* **Set problem**:
Rewrite the entries below, swapping "Given" for "Prompt" wherever it occurs and leaving every other character as is.

* **Entries for locating words and elements**:
::::

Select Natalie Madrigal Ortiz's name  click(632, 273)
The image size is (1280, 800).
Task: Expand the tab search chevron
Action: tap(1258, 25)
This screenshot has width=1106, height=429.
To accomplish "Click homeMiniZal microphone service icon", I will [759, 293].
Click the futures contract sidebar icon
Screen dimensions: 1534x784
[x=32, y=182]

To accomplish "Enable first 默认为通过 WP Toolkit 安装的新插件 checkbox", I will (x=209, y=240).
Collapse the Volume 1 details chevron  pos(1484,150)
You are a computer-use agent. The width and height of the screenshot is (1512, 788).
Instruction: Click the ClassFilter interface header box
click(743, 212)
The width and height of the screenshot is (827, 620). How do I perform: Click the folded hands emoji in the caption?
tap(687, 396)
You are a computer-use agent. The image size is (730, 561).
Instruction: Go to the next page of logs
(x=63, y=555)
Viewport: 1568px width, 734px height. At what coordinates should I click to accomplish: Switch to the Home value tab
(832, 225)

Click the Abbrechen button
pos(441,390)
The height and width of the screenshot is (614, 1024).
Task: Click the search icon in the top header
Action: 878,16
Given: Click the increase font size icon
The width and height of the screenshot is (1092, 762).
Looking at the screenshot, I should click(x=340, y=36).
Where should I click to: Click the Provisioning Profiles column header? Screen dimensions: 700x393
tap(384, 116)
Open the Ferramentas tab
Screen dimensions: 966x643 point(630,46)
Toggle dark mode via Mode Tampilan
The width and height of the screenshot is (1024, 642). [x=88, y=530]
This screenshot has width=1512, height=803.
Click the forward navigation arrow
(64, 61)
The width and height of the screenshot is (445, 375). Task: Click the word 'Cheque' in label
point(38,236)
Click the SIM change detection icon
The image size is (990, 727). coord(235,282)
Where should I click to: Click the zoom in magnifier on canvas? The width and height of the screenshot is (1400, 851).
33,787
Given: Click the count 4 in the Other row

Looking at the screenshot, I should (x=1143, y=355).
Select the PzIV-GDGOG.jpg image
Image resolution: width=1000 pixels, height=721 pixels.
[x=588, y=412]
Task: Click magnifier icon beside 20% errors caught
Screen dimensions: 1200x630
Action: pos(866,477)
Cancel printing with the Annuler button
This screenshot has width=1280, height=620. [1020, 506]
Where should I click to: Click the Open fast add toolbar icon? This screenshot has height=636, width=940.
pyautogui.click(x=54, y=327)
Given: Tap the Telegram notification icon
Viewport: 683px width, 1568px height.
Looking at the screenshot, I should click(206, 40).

::::

* **Result below**:
Select Natalie Madrigal Ortiz's name  click(632, 273)
The image size is (1280, 800).
Task: Expand the tab search chevron
Action: tap(1258, 25)
This screenshot has width=1106, height=429.
To accomplish "Click homeMiniZal microphone service icon", I will [759, 293].
Click the futures contract sidebar icon
Screen dimensions: 1534x784
[x=32, y=182]

To accomplish "Enable first 默认为通过 WP Toolkit 安装的新插件 checkbox", I will (x=209, y=240).
Collapse the Volume 1 details chevron  pos(1484,150)
You are a computer-use agent. The width and height of the screenshot is (1512, 788).
Instruction: Click the ClassFilter interface header box
click(743, 212)
The width and height of the screenshot is (827, 620). How do I perform: Click the folded hands emoji in the caption?
tap(687, 396)
You are a computer-use agent. The image size is (730, 561).
Instruction: Go to the next page of logs
(x=63, y=555)
Viewport: 1568px width, 734px height. At what coordinates should I click to accomplish: Switch to the Home value tab
(832, 225)

Click the Abbrechen button
pos(441,390)
The height and width of the screenshot is (614, 1024).
Task: Click the search icon in the top header
Action: 878,16
Prompt: Click the increase font size icon
The width and height of the screenshot is (1092, 762).
Looking at the screenshot, I should click(x=340, y=36).
Where should I click to: Click the Provisioning Profiles column header? Screen dimensions: 700x393
tap(384, 116)
Open the Ferramentas tab
Screen dimensions: 966x643 point(630,46)
Toggle dark mode via Mode Tampilan
The width and height of the screenshot is (1024, 642). [x=88, y=530]
This screenshot has width=1512, height=803.
Click the forward navigation arrow
(64, 61)
The width and height of the screenshot is (445, 375). Task: Click the word 'Cheque' in label
point(38,236)
Click the SIM change detection icon
The image size is (990, 727). coord(235,282)
Where should I click to: Click the zoom in magnifier on canvas? The width and height of the screenshot is (1400, 851).
33,787
Prompt: Click the count 4 in the Other row

Looking at the screenshot, I should (x=1143, y=355).
Select the PzIV-GDGOG.jpg image
Image resolution: width=1000 pixels, height=721 pixels.
[x=588, y=412]
Task: Click magnifier icon beside 20% errors caught
Screen dimensions: 1200x630
Action: pos(866,477)
Cancel printing with the Annuler button
This screenshot has width=1280, height=620. [1020, 506]
Where should I click to: Click the Open fast add toolbar icon? This screenshot has height=636, width=940.
pyautogui.click(x=54, y=327)
Prompt: Tap the Telegram notification icon
Viewport: 683px width, 1568px height.
Looking at the screenshot, I should click(206, 40).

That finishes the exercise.